§ **EXERCISE BRIEF**
Within the entries below, find each line containing the word "thumbnail" and copy it.

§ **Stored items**
=== Section Start ===
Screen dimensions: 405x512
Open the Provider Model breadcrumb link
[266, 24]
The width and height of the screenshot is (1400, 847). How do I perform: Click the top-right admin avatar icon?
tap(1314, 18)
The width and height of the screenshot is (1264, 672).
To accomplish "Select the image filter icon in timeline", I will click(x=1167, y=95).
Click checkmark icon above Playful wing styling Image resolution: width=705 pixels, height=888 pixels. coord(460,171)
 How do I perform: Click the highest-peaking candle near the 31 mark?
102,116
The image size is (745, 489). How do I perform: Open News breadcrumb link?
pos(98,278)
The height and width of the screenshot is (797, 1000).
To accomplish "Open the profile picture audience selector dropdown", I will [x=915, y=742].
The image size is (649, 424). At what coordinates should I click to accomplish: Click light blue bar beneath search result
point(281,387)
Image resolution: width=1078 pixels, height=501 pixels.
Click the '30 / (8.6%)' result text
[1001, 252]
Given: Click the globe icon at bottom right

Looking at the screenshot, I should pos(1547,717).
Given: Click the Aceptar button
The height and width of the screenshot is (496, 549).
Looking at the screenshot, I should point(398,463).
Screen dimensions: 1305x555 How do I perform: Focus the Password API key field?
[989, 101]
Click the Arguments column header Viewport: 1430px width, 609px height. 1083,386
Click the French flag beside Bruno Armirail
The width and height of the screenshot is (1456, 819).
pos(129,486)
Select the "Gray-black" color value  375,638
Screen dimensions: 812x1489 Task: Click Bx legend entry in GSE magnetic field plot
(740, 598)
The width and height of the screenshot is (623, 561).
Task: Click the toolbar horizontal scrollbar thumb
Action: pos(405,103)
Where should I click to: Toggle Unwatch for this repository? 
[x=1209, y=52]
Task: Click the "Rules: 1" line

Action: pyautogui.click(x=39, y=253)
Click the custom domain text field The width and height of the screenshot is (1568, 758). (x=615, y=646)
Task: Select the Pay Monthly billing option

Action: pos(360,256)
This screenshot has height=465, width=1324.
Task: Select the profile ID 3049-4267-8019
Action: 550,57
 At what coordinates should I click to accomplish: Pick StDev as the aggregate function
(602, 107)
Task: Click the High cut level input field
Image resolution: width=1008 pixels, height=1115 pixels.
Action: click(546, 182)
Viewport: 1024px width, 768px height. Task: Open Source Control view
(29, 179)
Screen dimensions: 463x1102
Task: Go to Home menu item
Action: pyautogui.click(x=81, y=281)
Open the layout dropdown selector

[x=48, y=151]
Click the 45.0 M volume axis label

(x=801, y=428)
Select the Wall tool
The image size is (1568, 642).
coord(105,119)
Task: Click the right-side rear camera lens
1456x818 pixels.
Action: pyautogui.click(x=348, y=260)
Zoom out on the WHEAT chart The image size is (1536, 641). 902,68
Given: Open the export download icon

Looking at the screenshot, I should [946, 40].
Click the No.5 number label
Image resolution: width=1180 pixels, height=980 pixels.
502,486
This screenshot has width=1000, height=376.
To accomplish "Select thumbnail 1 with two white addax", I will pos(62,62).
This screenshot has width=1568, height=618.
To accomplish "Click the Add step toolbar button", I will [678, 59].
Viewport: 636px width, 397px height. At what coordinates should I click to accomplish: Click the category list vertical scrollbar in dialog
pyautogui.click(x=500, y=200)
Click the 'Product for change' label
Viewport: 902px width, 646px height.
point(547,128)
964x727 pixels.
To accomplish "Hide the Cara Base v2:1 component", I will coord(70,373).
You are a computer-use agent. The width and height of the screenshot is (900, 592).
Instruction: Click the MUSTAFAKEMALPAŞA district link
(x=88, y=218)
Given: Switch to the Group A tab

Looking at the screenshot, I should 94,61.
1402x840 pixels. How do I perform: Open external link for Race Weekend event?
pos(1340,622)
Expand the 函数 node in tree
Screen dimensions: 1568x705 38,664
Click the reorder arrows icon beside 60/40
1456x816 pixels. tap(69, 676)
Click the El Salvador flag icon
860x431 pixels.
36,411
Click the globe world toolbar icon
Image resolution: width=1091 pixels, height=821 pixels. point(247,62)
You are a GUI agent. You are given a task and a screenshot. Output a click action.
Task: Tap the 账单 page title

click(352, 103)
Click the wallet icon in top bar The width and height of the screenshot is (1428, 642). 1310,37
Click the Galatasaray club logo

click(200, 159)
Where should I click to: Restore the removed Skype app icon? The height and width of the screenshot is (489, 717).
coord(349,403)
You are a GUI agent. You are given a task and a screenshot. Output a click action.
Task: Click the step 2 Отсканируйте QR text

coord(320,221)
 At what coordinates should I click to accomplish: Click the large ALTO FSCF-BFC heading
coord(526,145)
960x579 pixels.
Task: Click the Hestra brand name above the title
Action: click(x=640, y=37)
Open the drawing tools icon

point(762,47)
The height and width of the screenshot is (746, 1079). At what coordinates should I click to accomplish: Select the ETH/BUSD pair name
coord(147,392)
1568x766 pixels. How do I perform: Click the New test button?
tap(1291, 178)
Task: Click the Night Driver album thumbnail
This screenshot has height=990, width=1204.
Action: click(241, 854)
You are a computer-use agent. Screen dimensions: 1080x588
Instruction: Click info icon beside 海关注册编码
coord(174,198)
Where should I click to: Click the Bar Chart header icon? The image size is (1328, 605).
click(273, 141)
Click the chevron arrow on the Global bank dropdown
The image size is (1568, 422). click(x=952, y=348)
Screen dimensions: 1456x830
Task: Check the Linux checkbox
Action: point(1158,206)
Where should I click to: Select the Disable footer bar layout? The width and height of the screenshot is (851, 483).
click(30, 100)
=== Section End ===
§ **EXERCISE RESULT**
To accomplish "Select thumbnail 1 with two white addax", I will pos(62,62).
Task: Click the Night Driver album thumbnail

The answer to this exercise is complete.